The 1923–24 season was Port Vale's fifth consecutive season of football (18th overall) in the English Football League. Another season of slow and steady progress saw the club finish one point, and one place higher than the previous campaign. The club still lacked a regular goalscorer since selling Bobby Blood, however Wilf Kirkham made his debut, and goals came from all across the team. A still-standing club record was set on 5 April 1924, when Tom Holford played against Derby County at the age of 46.

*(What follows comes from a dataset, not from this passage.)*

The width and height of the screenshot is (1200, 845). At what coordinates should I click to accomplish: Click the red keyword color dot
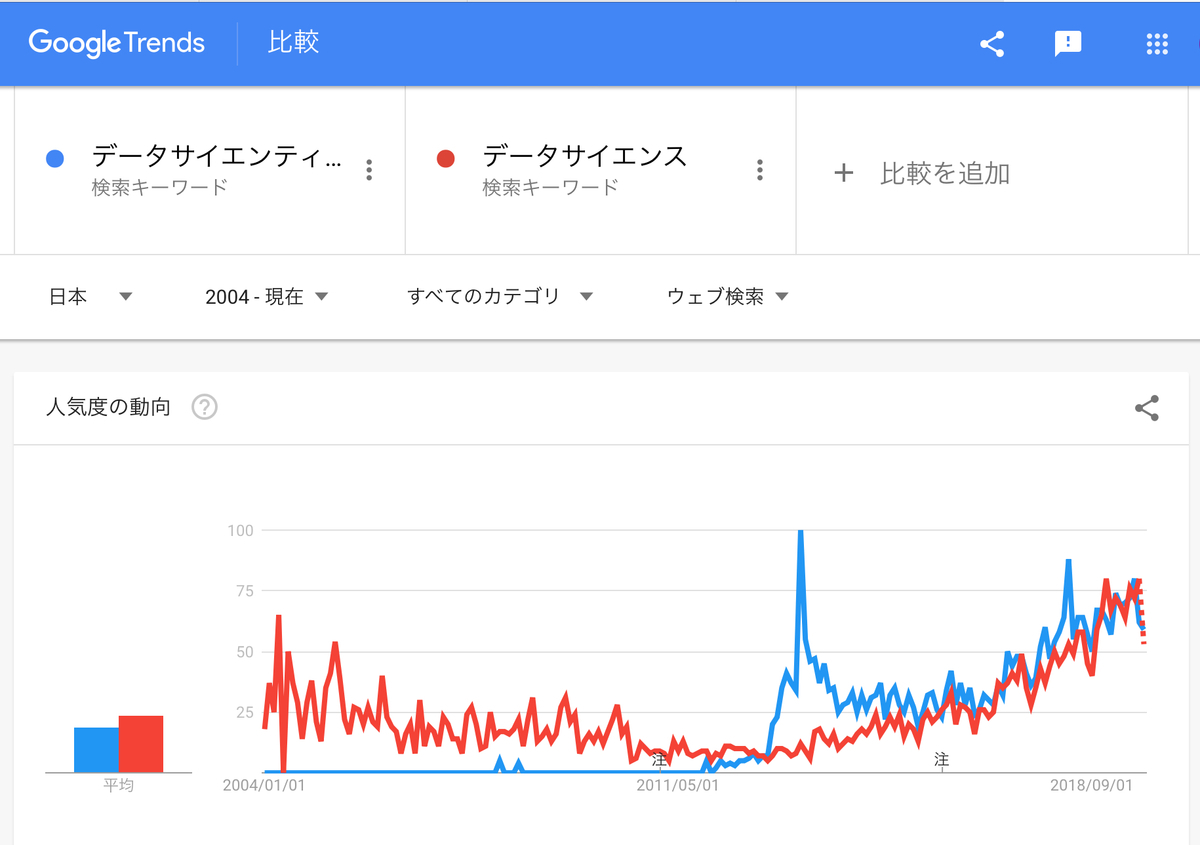(x=446, y=157)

The most notable incident in the campaign was the death of Tom Butler on 11 November 1923; he died from complications of a broken arm that he picked up whilst playing for the club.

Overview

Second Division
To strengthen the side, pre-season signings included: Stalybridge Celtic goalkeeper Tommy Lonsdale; Macclesfield Town 'penalty king' right-back Jack Maddock; Leeds United tough-tackling half-back Alf Dark; Bolton Wanderers winger Jack Lowe; Clyde's reliable forward Fred Howard; and Exeter City goal machine Harold Crockford. The kit for the season was picked – red jerseys with white shorts.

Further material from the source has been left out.